Reputable surgeons always have their patients’ best health and interest at heart and make themselves available at all times to address issues and emergencies. So, selecting a surgeon is important and a Groupon should never be the determining factor for choosing a surgeon.”
“So what happens to the people with bad surgeries?”
“Well, sometimes they come to our office to fix it. Groupons are great for restaurants and day trips but not surgery. You would never bargain shop for a brain surgeon and you shouldn’t for an eye surgeon either. There are no shortcuts for surgeries; you get what you pay for. Ask other doctors who they would go to if they wanted their vision corrected. Ask where they send their family members.”
“Speaking of family members, what do you tell moms getting LASIK with small kids at home?”
“Moms are some of the most grateful patients out there. Mom are the ones getting up in the middle of the night searching for glasses and trying to calm babies. We take extra time talking to moms and dads with small kids at home about after care. They should have childcare arranged for that first day when the procedure is done because all patients receive a mild sedative. Eye protection – clear glasses – are given to wear at home for a few days to prevent little hands from poking them in the eye.”
I could see my son doing that…“I heard that pregnant women shouldn’t have LASIK. Is that true?”
“Pregnant women and women who gave birth six months ago should wait before having surgery. There are circulating hormones that change the cornea thickness during this time which means the wrong vision correction could be done.”
“Speaking of wrong vision corrections, I have a fear of moving during surgery. What would happen if I sneezed during surgery?”
“That’s a really common fear. The lasers are so advanced that needn’t be a worry. LASIK is incredibly safe. No one’s eyes are ever perfectly still so the laser adjusts for this. Each person’s iris is unique, like a fingerprint.

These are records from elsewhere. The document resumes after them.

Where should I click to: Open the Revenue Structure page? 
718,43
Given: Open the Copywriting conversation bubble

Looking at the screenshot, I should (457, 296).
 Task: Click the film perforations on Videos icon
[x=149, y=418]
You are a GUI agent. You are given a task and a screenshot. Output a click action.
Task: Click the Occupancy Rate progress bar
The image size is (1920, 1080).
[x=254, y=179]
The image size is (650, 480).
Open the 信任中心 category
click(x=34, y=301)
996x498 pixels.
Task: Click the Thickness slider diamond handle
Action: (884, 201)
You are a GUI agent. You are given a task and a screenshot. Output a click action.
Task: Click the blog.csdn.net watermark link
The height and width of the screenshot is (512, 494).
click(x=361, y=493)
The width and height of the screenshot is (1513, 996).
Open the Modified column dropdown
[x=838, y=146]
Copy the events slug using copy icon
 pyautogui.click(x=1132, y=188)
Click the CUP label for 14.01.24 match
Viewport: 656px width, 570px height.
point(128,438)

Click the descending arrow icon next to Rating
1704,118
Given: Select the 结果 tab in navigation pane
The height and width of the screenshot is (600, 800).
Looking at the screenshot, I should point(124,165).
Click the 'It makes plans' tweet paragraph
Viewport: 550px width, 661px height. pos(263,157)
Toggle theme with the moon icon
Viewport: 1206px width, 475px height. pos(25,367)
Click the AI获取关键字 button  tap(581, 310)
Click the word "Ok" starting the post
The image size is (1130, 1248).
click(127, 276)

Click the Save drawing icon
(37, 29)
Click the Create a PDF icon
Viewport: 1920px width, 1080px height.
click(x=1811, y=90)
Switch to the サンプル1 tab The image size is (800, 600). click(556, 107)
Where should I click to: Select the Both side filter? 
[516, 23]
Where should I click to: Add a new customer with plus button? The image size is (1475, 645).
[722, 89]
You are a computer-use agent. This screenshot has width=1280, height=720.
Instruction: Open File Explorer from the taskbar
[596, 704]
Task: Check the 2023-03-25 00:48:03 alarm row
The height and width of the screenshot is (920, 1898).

The laser takes a fingerprint of the iris and maps the eye, making 50 landmarks of the iris. The surgery takes about 12 seconds per eye. Let’s say something really extreme happens during surgery, like a patient has a heart attack. The laser would stop instantly. Now let’s say the patient is better and decides to come back several weeks later to finish the surgery. The laser will read the iris map and continue the procedure from where it left off.”
“It is. Our lasers can create something akin to high def vision. It can measure imperfections within the eye and corrected them were contacts and glasses cannot. This ability to correct imperfections will increase clarity, making the person have gifted vision like a professional baseball player has naturally.”
“Speaking of baseball, summer is coming. Do you have any tips for good eye health?”
“Wear sunglasses. Always get wrap around glasses to block the side light. Depending up the time of day, if it is mid-morning or late afternoon and you are wearing flat glasses the UV can reflect off the sides and go straight into your eyes. Kids should wear sunglasses too, as sun damage accumulates over a lifetime. Also, make sure to eat foods rich in antioxidants and take Omega-3’s to decrease dry eye.”